Vij’s in the South Granville neighbourhood serves modern Indian cooking that’s genuinely creative, not fusion in a gimmicky way, but Indian techniques and spices applied with real thought. Mains around CAD $25-35. No reservations, which means a queue on busy evenings, but the lamb popsicles with fenugreek cream curry are worth it.
Ask for Luigi in Railtown does simple southern Italian food very well: fresh pasta, good bread, smart wine list. Mains CAD $20-28. Small space, book ahead.
Savio Volpe in Fraserhood is probably the most reliably excellent restaurant in Vancouver right now, doing Roman and Italian trattoria cooking with BC ingredients. The pasta is made in-house and the roasted meat dishes are serious. Budget CAD $50-70 per person with wine.
For something casual, the Richmond Night Market celebrates its 25th season in 2025-2026 and remains the best place in Metro Vancouver for Asian street food variety: Japanese poutine, barbecued squid, and about 100 other things you didn’t expect.
Where to Stay
Fairmont Hotel Vancouver on Georgia Street is the grande dame option, a 1939 chateau-style landmark with good service and a central location. Rooms from around CAD $300-400, significantly higher during the FIFA window.

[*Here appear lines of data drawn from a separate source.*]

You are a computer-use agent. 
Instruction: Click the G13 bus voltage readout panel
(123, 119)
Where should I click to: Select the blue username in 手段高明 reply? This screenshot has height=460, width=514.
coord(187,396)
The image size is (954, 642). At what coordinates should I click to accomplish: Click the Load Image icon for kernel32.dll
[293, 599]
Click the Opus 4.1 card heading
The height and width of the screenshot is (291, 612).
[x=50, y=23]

Rosewood Hotel Georgia on West Georgia has been a celebrity favourite since Elvis stayed there in the 1950s, and a recent renovation has kept it competitive with Vancouver’s newer hotels. Rooms from around CAD $350.
For value, the Skwachays Lodge on West Hastings is a hotel that operates as an Indigenous arts gallery and urban Aboriginal community centre. Rooms are themed around specific First Nations artists’ work and are genuinely interesting. From around CAD $180. The money goes somewhere worthwhile, which is more than most hotels can say.

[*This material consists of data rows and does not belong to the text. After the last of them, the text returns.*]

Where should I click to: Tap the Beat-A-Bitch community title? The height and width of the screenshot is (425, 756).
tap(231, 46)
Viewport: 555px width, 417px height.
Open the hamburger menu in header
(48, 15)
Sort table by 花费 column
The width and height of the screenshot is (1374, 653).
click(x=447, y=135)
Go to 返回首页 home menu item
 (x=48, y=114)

If you’re visiting during the FIFA period, look into the Smithe House in Yaletown, a newer designer property with studios and suites at competitive rates for its location.
Day Trips
Whistler is 120 km north on Sea-to-Sky Highway 99, one of the more scenic drives in British Columbia. The Squamish section, past Howe Sound and alongside Shannon Falls, justifies the trip on its own. From Whistler village, the Peak to Peak Gondola connects Whistler and Blackcomb mountains (CAD $60 adult). Allow a full day.
Victoria on Vancouver Island is 90 minutes by BC Ferries from Tsawwassen (south of Vancouver) to Swartz Bay. The ferry crosses the Gulf Islands and is the best part of the journey. Victoria has good gardens (Butchart Gardens), the Royal BC Museum, and a walkable harbour area. Stay overnight if you can; the day-tripper crowds thin out by evening.
Horseshoe Bay and the ferry to Bowen Island (20-minute crossing, runs hourly) offers an easy half-day from downtown Vancouver: a small car-free island with kayak rentals, a bakery, and walking trails that most visitors to the city never bother with.